*Work request*: Without any pictures, retype exactly the lines from the one with "1284x820 pixels." through the final line of the records.

Segment Start: Dataset excerpts

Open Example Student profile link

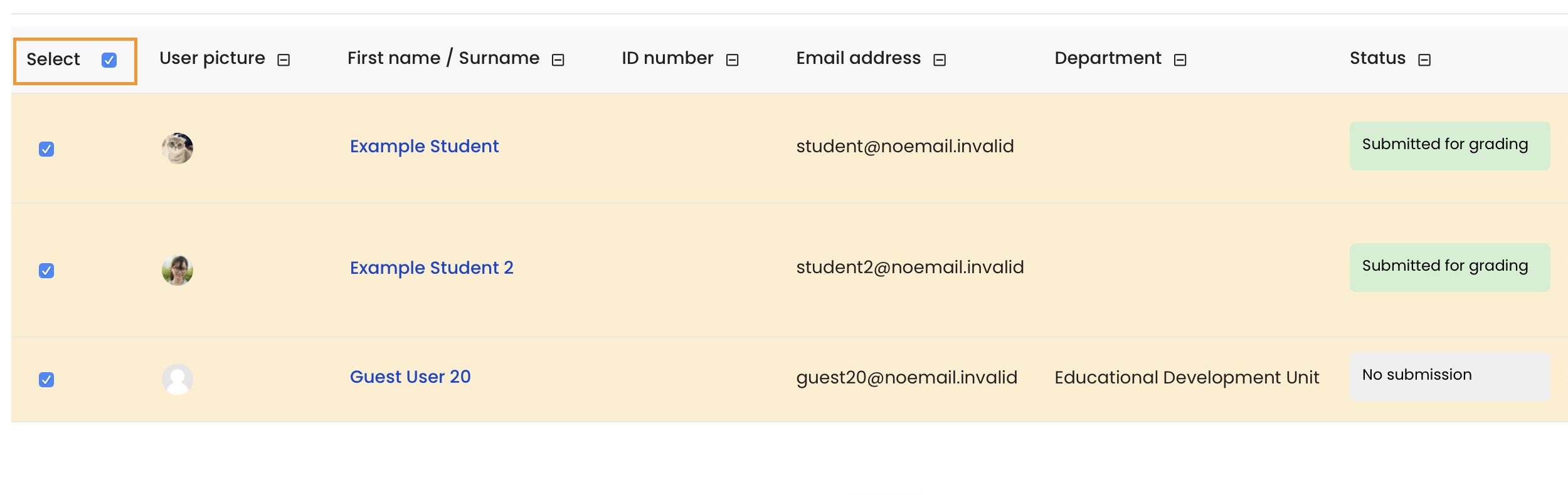[424, 146]
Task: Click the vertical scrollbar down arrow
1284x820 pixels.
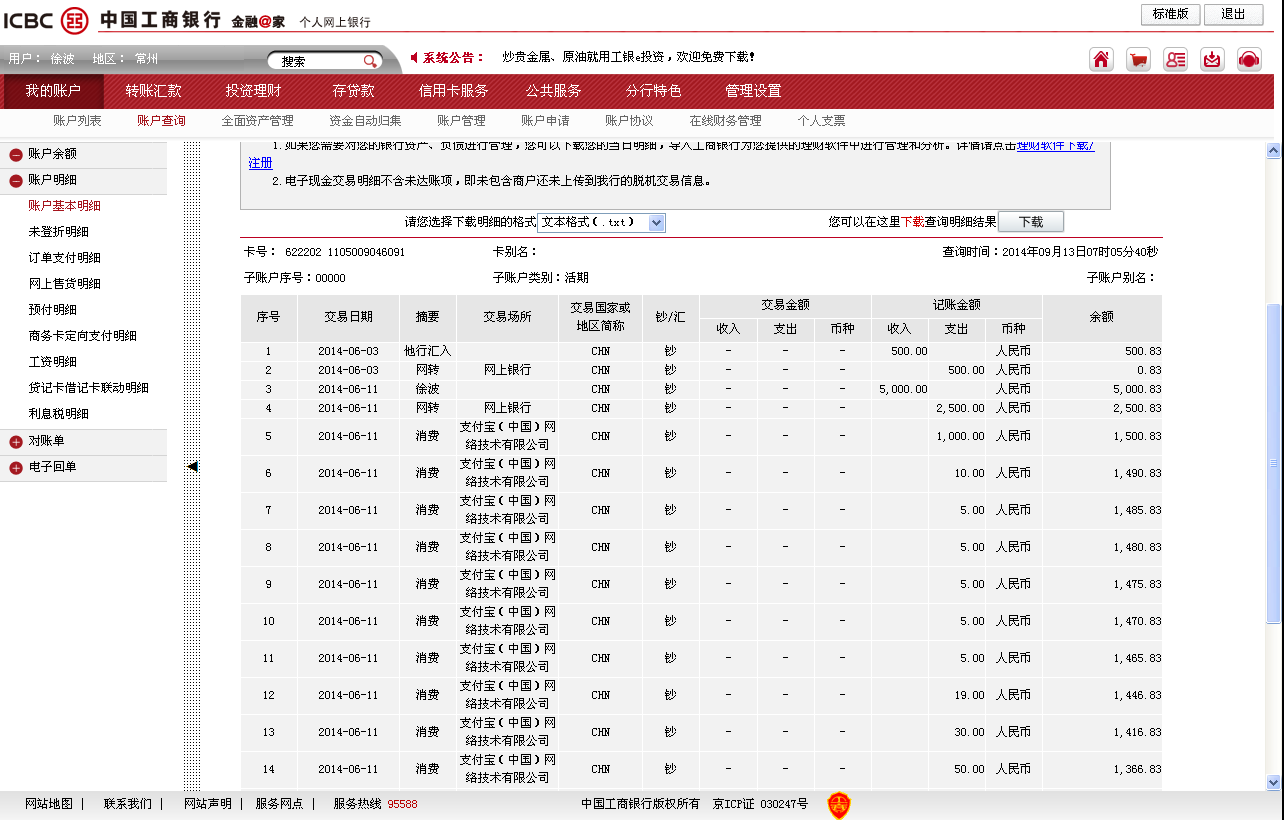Action: click(x=1273, y=782)
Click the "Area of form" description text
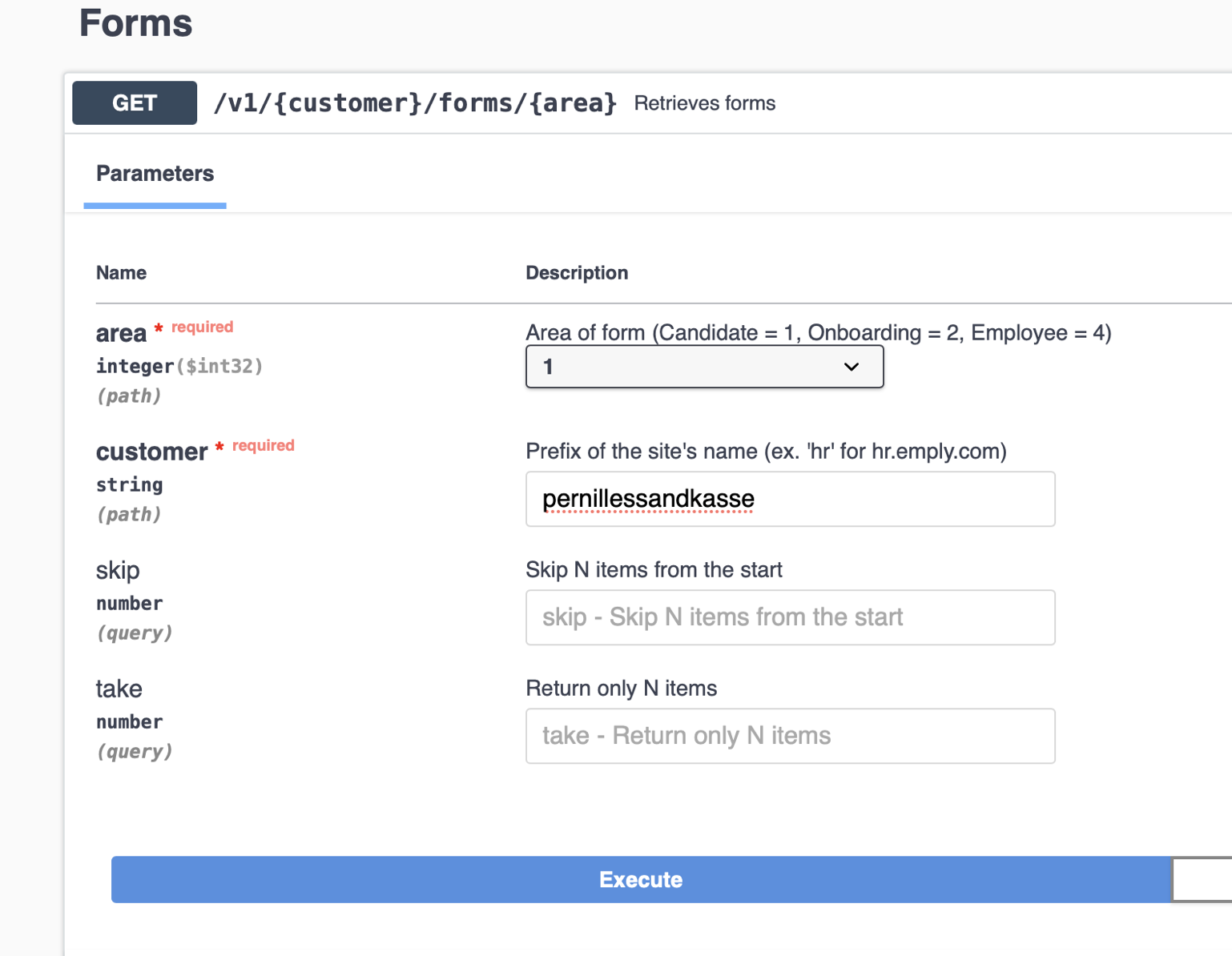This screenshot has width=1232, height=956. 818,332
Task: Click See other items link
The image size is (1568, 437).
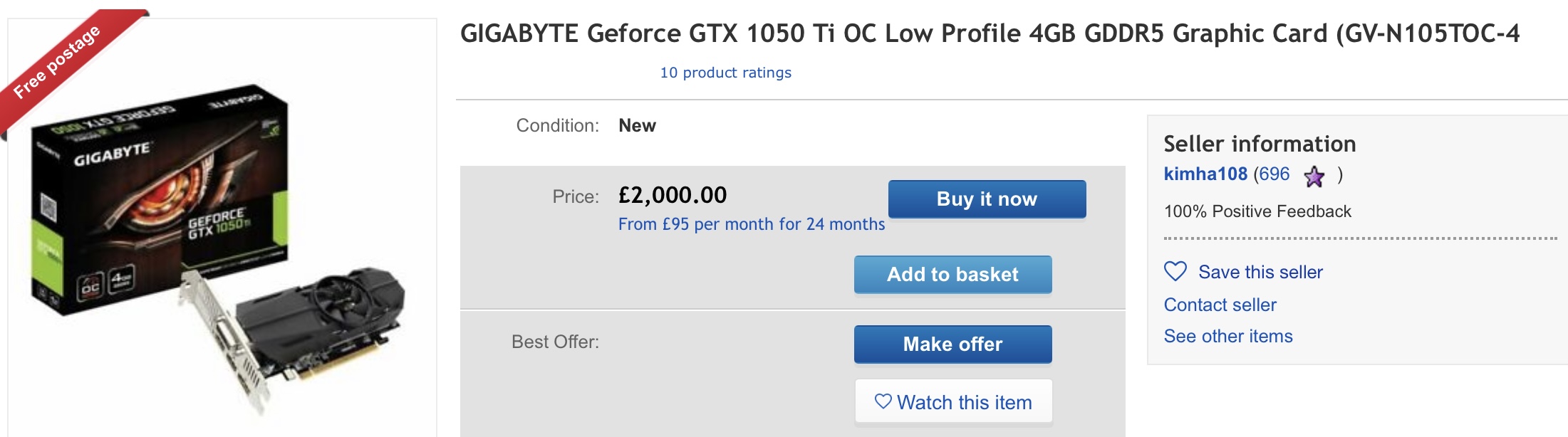Action: tap(1228, 336)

Segment End: Dataset excerpts

*Response for this exercise*:
1284x820 pixels.
Action: click(x=1273, y=782)
Click the "Area of form" description text
This screenshot has width=1232, height=956. 818,332
Task: Click See other items link
The image size is (1568, 437).
Action: tap(1228, 336)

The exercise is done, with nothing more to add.